[Items listed in a dataset]
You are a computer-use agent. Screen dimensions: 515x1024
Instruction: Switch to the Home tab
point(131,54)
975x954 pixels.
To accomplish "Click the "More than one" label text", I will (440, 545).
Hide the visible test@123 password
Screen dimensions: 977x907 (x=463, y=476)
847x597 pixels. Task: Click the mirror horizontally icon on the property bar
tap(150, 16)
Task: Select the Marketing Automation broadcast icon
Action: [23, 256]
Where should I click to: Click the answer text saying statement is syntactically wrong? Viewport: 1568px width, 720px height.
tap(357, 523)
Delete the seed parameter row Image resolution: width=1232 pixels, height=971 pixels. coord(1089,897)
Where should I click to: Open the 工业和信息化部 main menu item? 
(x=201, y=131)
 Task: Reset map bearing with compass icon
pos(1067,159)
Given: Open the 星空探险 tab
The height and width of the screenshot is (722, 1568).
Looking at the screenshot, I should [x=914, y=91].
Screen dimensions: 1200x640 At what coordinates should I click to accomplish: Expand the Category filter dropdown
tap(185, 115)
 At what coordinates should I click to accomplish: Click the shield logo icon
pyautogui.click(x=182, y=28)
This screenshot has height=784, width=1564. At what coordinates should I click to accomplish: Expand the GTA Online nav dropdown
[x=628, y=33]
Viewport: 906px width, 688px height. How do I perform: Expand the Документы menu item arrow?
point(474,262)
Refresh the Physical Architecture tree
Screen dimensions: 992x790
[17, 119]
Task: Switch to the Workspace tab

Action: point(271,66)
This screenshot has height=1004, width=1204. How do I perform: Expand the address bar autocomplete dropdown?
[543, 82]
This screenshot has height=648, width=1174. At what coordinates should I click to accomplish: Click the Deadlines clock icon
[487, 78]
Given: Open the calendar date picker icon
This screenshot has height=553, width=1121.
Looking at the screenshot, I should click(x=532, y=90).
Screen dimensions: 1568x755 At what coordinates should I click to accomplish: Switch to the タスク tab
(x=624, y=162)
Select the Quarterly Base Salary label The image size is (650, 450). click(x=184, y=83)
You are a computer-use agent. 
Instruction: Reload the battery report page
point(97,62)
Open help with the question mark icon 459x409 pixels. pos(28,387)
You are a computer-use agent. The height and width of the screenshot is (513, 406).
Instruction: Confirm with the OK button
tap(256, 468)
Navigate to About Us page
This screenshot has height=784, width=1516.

- **Directions for this task**
In full and without alteration, write out the data above.

- **Expected answer**
You are a computer-use agent. Screen dimensions: 515x1024
Instruction: Switch to the Home tab
point(131,54)
975x954 pixels.
To accomplish "Click the "More than one" label text", I will (440, 545).
Hide the visible test@123 password
Screen dimensions: 977x907 (x=463, y=476)
847x597 pixels. Task: Click the mirror horizontally icon on the property bar
tap(150, 16)
Task: Select the Marketing Automation broadcast icon
Action: [23, 256]
Where should I click to: Click the answer text saying statement is syntactically wrong? Viewport: 1568px width, 720px height.
tap(357, 523)
Delete the seed parameter row Image resolution: width=1232 pixels, height=971 pixels. coord(1089,897)
Where should I click to: Open the 工业和信息化部 main menu item? 
(x=201, y=131)
 Task: Reset map bearing with compass icon
pos(1067,159)
Given: Open the 星空探险 tab
The height and width of the screenshot is (722, 1568).
Looking at the screenshot, I should [x=914, y=91].
Screen dimensions: 1200x640 At what coordinates should I click to accomplish: Expand the Category filter dropdown
tap(185, 115)
 At what coordinates should I click to accomplish: Click the shield logo icon
pyautogui.click(x=182, y=28)
This screenshot has height=784, width=1564. At what coordinates should I click to accomplish: Expand the GTA Online nav dropdown
[x=628, y=33]
Viewport: 906px width, 688px height. How do I perform: Expand the Документы menu item arrow?
point(474,262)
Refresh the Physical Architecture tree
Screen dimensions: 992x790
[17, 119]
Task: Switch to the Workspace tab

Action: point(271,66)
This screenshot has height=1004, width=1204. How do I perform: Expand the address bar autocomplete dropdown?
[543, 82]
This screenshot has height=648, width=1174. At what coordinates should I click to accomplish: Click the Deadlines clock icon
[487, 78]
Given: Open the calendar date picker icon
This screenshot has height=553, width=1121.
Looking at the screenshot, I should click(x=532, y=90).
Screen dimensions: 1568x755 At what coordinates should I click to accomplish: Switch to the タスク tab
(x=624, y=162)
Select the Quarterly Base Salary label The image size is (650, 450). click(x=184, y=83)
You are a computer-use agent. 
Instruction: Reload the battery report page
point(97,62)
Open help with the question mark icon 459x409 pixels. pos(28,387)
You are a computer-use agent. The height and width of the screenshot is (513, 406).
Instruction: Confirm with the OK button
tap(256, 468)
Navigate to About Us page
This screenshot has height=784, width=1516.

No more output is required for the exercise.